Megaprojects require crucial planning to ensure success
Megaprojects are often over budget and delayed and project planning is a crucial element in ensuring the successful delivery of such projects.
Given the size of megaprojects, there were also significant capacity constraints in managing the project from planning to execution, Development Bank of Southern Africa international financing group executive manager Moe Shaik told delegates at the Infrastructure Africa Business Forum on Tuesday.
He noted that governments did not conduct proper consultation with the users of infrastructure. “I [believe] that e-tolling is right. The user-pays principle is correct. We must pay e-tolls to ensure that future generations will have the kind of network for them to be able to build new infrastructure,” said Shaik.
However, e-tolls had not undergone a proper consultation process and, as a result, an opposition movement developed that rejected the system. All the work that had been done by the South African National Roads Agency to explain the benefits of e-tolls should have been done in the beginning.

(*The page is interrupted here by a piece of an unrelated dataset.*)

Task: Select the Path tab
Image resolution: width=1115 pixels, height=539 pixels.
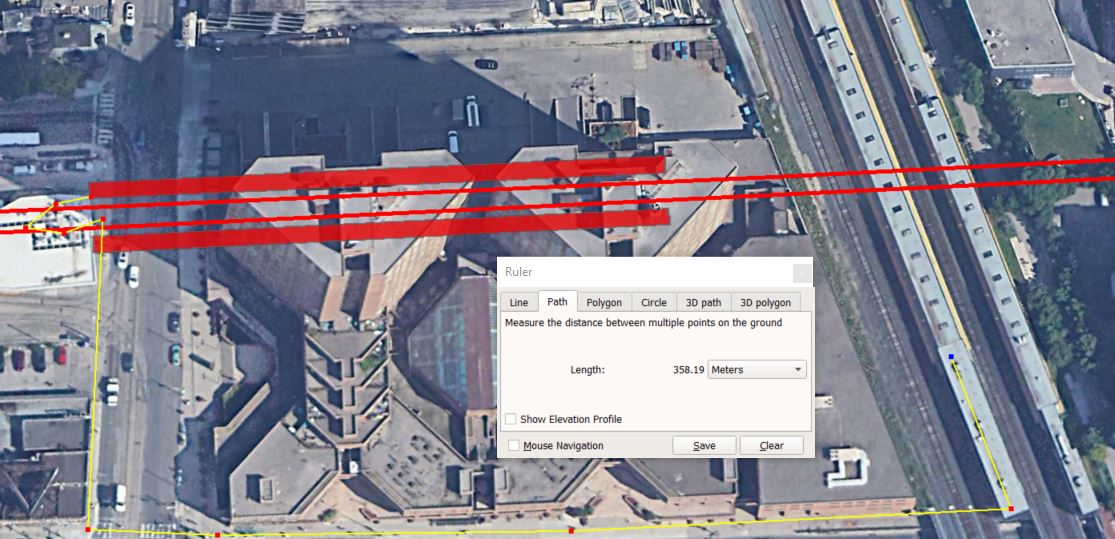Action: point(558,301)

“Unfortunately and invariably, it’s the user that pays. We need to move away from rent-seeking behaviour. It causes infrastructure to be unsustainable,” he said.
Shaik noted that there was an increase in private participation in infrastructure investment in Africa between 1990 and 2013, especially from China.

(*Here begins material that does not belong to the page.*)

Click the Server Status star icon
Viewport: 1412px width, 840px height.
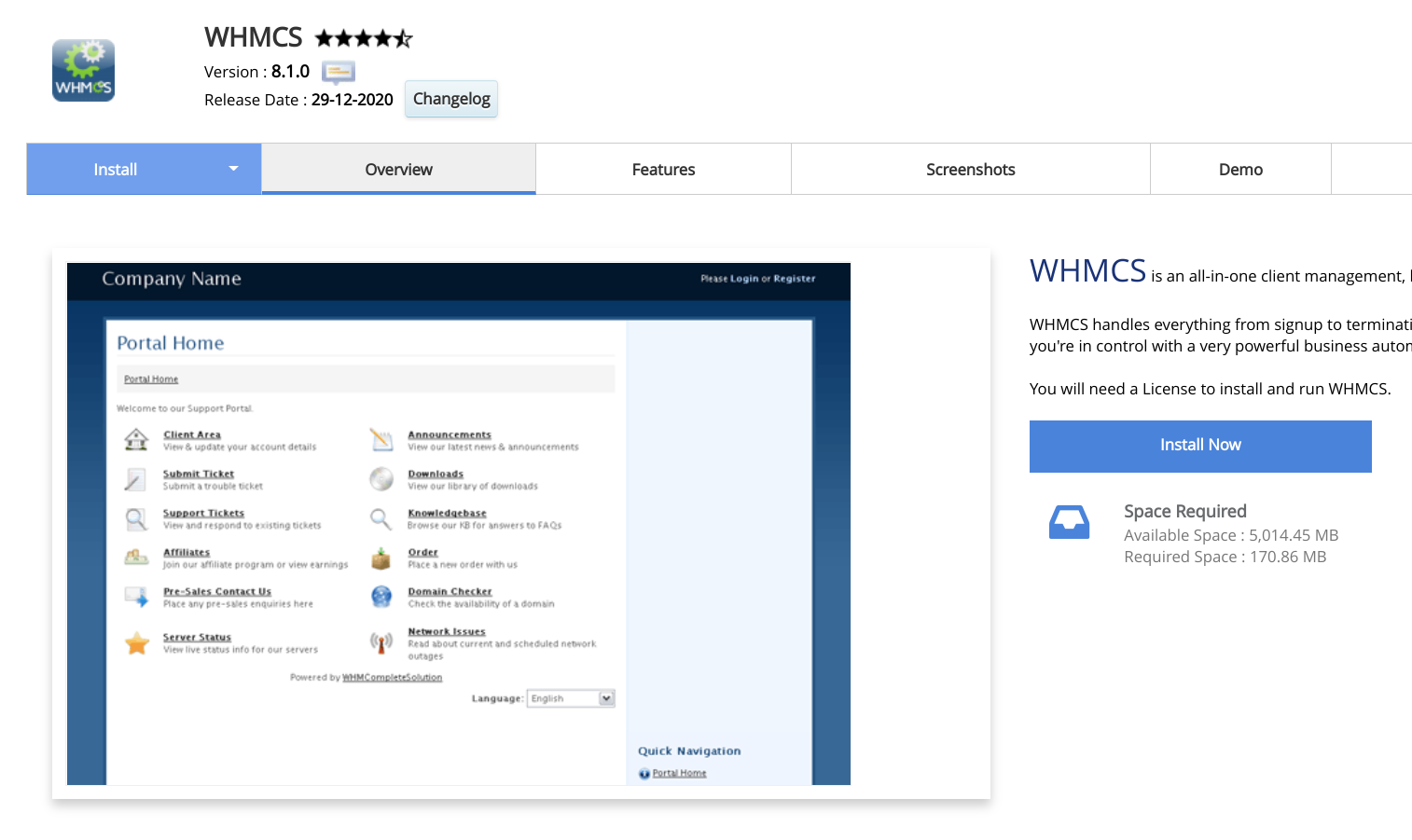(137, 642)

Some of the challenges facing Africa included a decline in commodity prices, including oil prices, over the past few months.
The strengthening of the US dollar, the possible build-up of government arrears and the overexposure of African banks to oil-producing African countries resulted in declining financing available to Africa, the steep rise of financing costs and lower growth and inflationary pressures.
“We need to pay more attention to beneficiation and move away from commodity dependency,” he suggested.